Frauen sind nach wie vor in der Gesellschaft benachteiligt. Was in der Kindheit beginnt, endet oft ein Leben lang nicht. Mädchen, die nicht zur Schule gehen können, weil sie zu Hause eine wichtige Arbeitskraft sind. Mädchen, die früh ihr Lachen verlieren, weil sie anstatt zu spielen, Verantwortung tragen müssen. Mädchen, die zusehen müssen wie immer wieder ihre Brüder vorgezogen werden. Selbst wenn es fast nichts mehr gibt, nichts zu essen da ist, kein anständiger Schlafplatz, wenn es nur für ein Glas Milch reicht, - sind es immer die Jungen, die den Vorzug bekommen. Mädchen, die sehr früh verheiratet werden, selbst noch fast Kinder sind, wenn sie sich um ihre eigenen Kinder kümmern müssen, oftmals die Last tragen und schuften, wenn nichts mehr zu essen für die Familie da ist.

Als Witwen sind sie oftmals dazu noch ausgegrenzt, schließlich sitzt noch tief in den Köpfen der Menschen, dass eine Witwe indirekt Schuld am Tod ihres Mannes haben muss. Viele Frauen der unteren Schichten haben ähnliche Schicksale: sie sind arm, ausgegrenzt, ausgemergelt, voller Traurigkeit ohne viel Hoffnung. In Nepal haben Frauen sogar eine kürzere Lebenserwartung als Männer - ganz im Gegensatz zu allen anderen Ländern dieser Welt. Viele tragen schwer an ihrem Dasein. Häufig, wenn es auch nicht so aussieht, sind sie die Oberhäupter der Familie, weil die Männer, sofern sie noch leben, eines Tages einfach auf und davon waren oder dem Alkohol verfallen sind. Männer, die nach dem Genuß billiger Schnäpse völlig die Kontrolle verlieren, sie schlagen und ihnen häufig noch die Lebensgrundlage, sofern sie überhaupt vorhanden war, entziehen. Frauen, die schwach und unterernährt sind, deren Kinder gleich nach der Geburt sterben und sie noch nicht einmal genügend Geld haben, die Kosten für medizinische Hilfe bei einer Komplikationsgeburt zu bezahlen.

Arbeit finden sie oft keine.

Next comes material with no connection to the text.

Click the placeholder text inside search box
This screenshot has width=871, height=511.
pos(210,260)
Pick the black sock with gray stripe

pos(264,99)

Sie sind meist Analphabetinnen und haben nichts gelernt. 75 % Analphabetismus unter Frauen ist eine Tatsache. Schließlich heißt es in einem nepalesischen Sprichwort: eine Tochter ausbilden zu lassen ist wie das Feld deines Nachbarn zu düngen. Als Tagelöhnerinnen auf den Feldern oder auf Baustellen, schwere Ziegelsteine oder Kuhdung auf dem Rücken tragend, verdienen sie manchmal etwas dazu, doch selbst bei diesen schweren Arbeiten haben sie es mit ihren kleinen Kindern schwer etwas zu finden.

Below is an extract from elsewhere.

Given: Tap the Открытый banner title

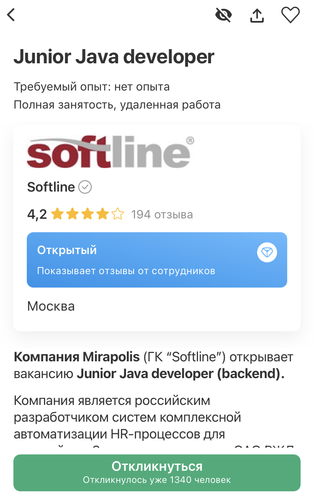Looking at the screenshot, I should [67, 250].
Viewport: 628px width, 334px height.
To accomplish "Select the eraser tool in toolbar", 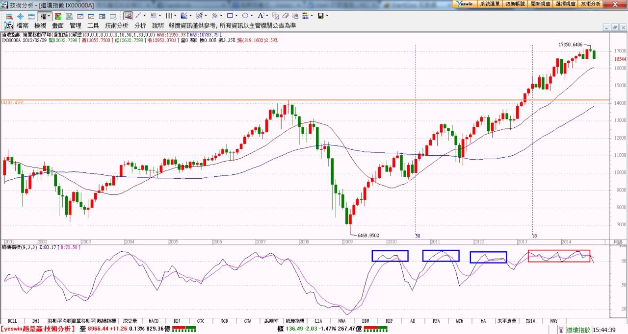I will (285, 16).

Frauen, die eine Chance verdienen - so entstand ein Projekt, das speziell Frauen einen Lichtblick geben möchte, die den Kampf gegen Armut, Dreck, Verwahrlosung fast aufgeben wollten. Frauen, die ihre Kinder weggeben wollten, weil sie mit ihrem Schicksal und Elend überfordert waren. Eine Chance, nur eine kleine Chance, die das Leben einer Frau verändern kann - die das Leben einiger bereits verändert hat.

Frauen, die für Happy Children etwas arbeiten können, ihre Kinder in den Happy Children Kindergarten bringen dürfen und ihr Leben damit beginnen etwas aufzubauen. Es ist nicht die Welt, aber für jede einzelne Frau, der geholfen werden konnte, bedeutet es die Welt.